Question

1. today’s pressure is 29.71 inches of mercury. standard pressure is 29.92 inches of mercury. standard pressure is also equivalent to 1.00 atmospheres of pressure. by volume, dry air is 20.95% oxygen. the molecular weight of oxygen is 32.00 g/mol. using the ideal gas law below, determine how many grams of oxygen are in the room.

pv = grt/mw
p must be in atm
v must be in l
r= 0.08206 l-atm/mol-k
t must be in kelvins (°c + 273.15 = k)

Explanation:

To solve the problem, we need to determine the mass of oxygen in the room using the ideal gas law. However, we notice that the volume (\(V\)) of the room and the temperature (\(T\)) are not provided in the given information. Without these values, we cannot proceed with the calculation.

Step-by-Step Explanation (if \(V\) and \(T\) were provided):

1. Convert Pressure to Atmospheres:

• Given today's pressure \(P_{\text{today}} = 29.71\) inches of mercury and standard pressure \(P_{\text{standard}} = 29.92\) inches of mercury (equivalent to \(1.00\) atm).
• Calculate \(P_{\text{today}}\) in atm: \(P = \frac{29.71}{29.92} \times 1.00\ \text{atm}\).

1. Determine Volume of Oxygen:

• Let the volume of the room be \(V_{\text{room}}\) (in liters). The volume of oxygen \(V_{\text{O}_2}\) is \(20.95\%\) of \(V_{\text{room}}\), so \(V_{\text{O}_2} = 0.2095 \times V_{\text{room}}\).

1. Use Ideal Gas Law to Find Moles of Oxygen:

• The ideal gas law is \(PV = nRT\), where \(n\) is the number of moles.
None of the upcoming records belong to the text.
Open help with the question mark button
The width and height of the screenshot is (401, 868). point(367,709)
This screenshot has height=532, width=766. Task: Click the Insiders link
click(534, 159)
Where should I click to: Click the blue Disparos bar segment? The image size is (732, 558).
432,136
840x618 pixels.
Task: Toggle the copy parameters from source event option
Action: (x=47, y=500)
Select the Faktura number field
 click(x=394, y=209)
Rearranging for \(n\): \(n = \frac{PV}{RT}\).
• Substitute \(P\) (from Step 1), \(V_{\text{O}_2}\) (from Step 2), \(R = 0.08206\ \text{L-atm/mol-K}\), and \(T\) (in Kelvin) into the formula to find \(n_{\text{O}_2}\).
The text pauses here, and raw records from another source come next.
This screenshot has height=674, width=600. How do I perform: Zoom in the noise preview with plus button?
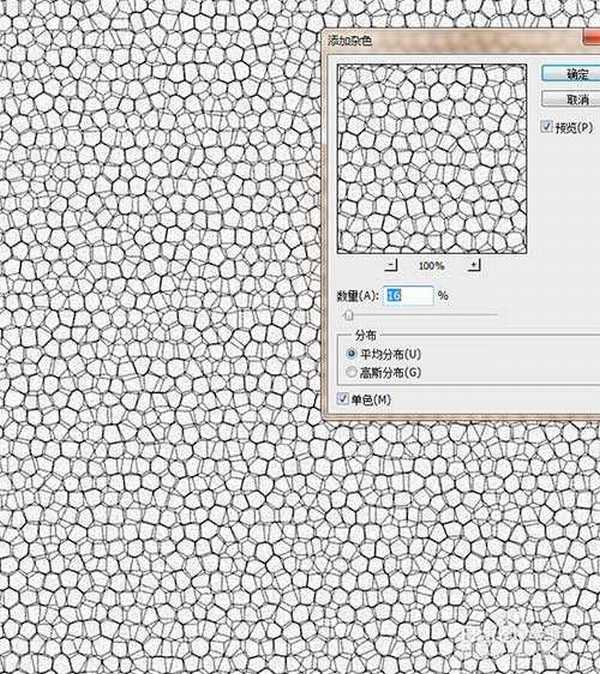(x=474, y=265)
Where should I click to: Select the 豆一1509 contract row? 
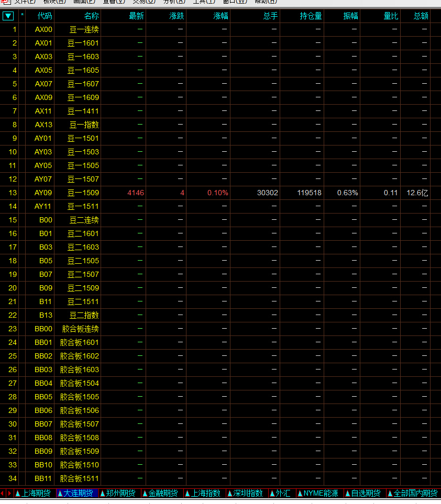83,193
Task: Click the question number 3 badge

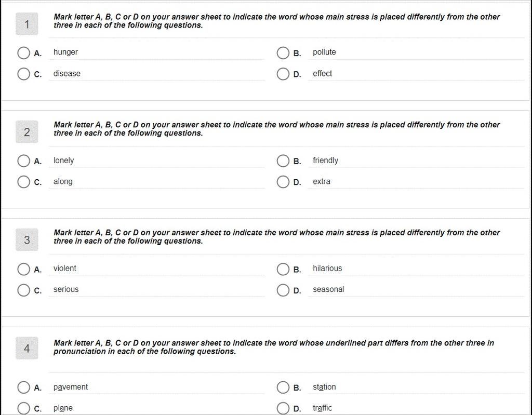Action: [27, 240]
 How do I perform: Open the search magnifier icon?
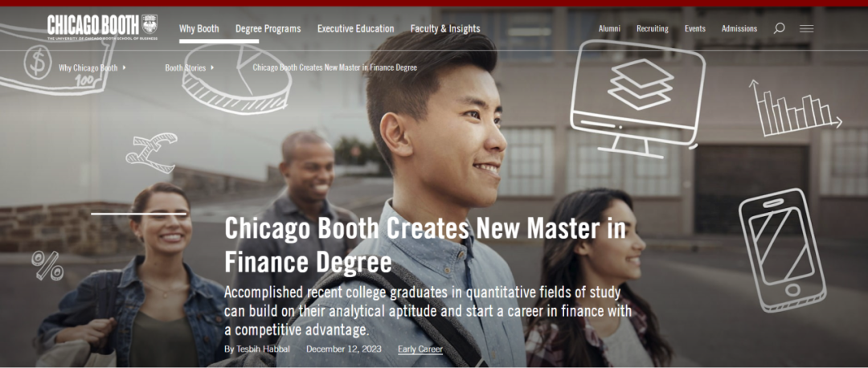pyautogui.click(x=779, y=28)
1. Calculate Mass of Oxygen:

• The molecular weight of oxygen (\(MW\)) is \(32.00\ \text{g/mol}\). Use \(m = n \times MW\) to find the mass \(m_{\text{O}_2}\).

Since \(V\) and \(T\) are missing, we cannot compute the numerical value. Please provide the volume of the room (in liters) and the temperature (in Celsius or Kelvin) to proceed with the calculation.

Answer:

To solve the problem, we need to determine the mass of oxygen in the room using the ideal gas law. However, we notice that the volume (\(V\)) of the room and the temperature (\(T\)) are not provided in the given information. Without these values, we cannot proceed with the calculation.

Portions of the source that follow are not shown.